Charles Percier
Design for a Samovar
The drawing is preparatory for the samovar in silver-gilt, eventually executed in 1808 by Henry Auguste for Queen Hortense (Les Grands Orfevres de Louis XIII a Charles X, Paris 1965, p. 273). The piece bears the marks of the years 1795–8, and 1798–1809. The design was carefully followed in execution, except that the winged butterflies on the taps were replaced by bees.
Percier made designs for Auguste, and Martin-Guillaume Biennais (1764–1843), goldsmith to Napoleon I. The drawing remained with Auguste until 1810 and then passed J.B.C. Odiot, (his studio stamp and number 58). It offers an account in microcosm of the activities of the design community surrounding the Emperor. Earlier typologies were simplified and adapted, and iconographic symbols changed to reflect endless shifts in precedence and appointments; butterflies becoming bees, eagles swans, but the body of the urn was unchanged.

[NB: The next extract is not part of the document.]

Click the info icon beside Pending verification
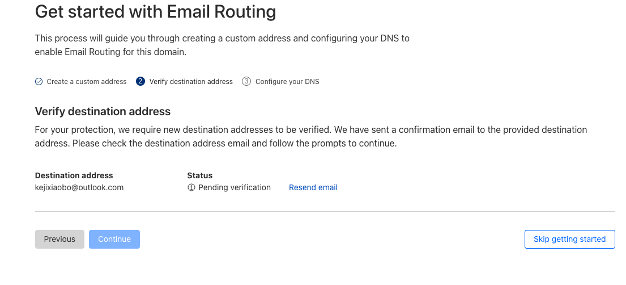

Collections of drawings made by silversmiths were passed from one house to the next, as the industry shifted and consolidated; they provided both a reference for manufacture and a pattern book for the clients, and their technical refinement and success in representing an imagined original were a critical part of their utility. They were also important element in establishing a new design language for the new Europe, where the production of silverware became in itself a kind of proxy for many of the larger design schemes, and the architecture, of the Napoleonic era- for which there was never money, or time, enough.
Hortense, the daughter of the Empress Josephine and the wife of Louis Napoleon, was at the time of the commission Queen of Holland, where she had moved reluctantly in 1806 to be with her husband, at the Emperor’s insistence.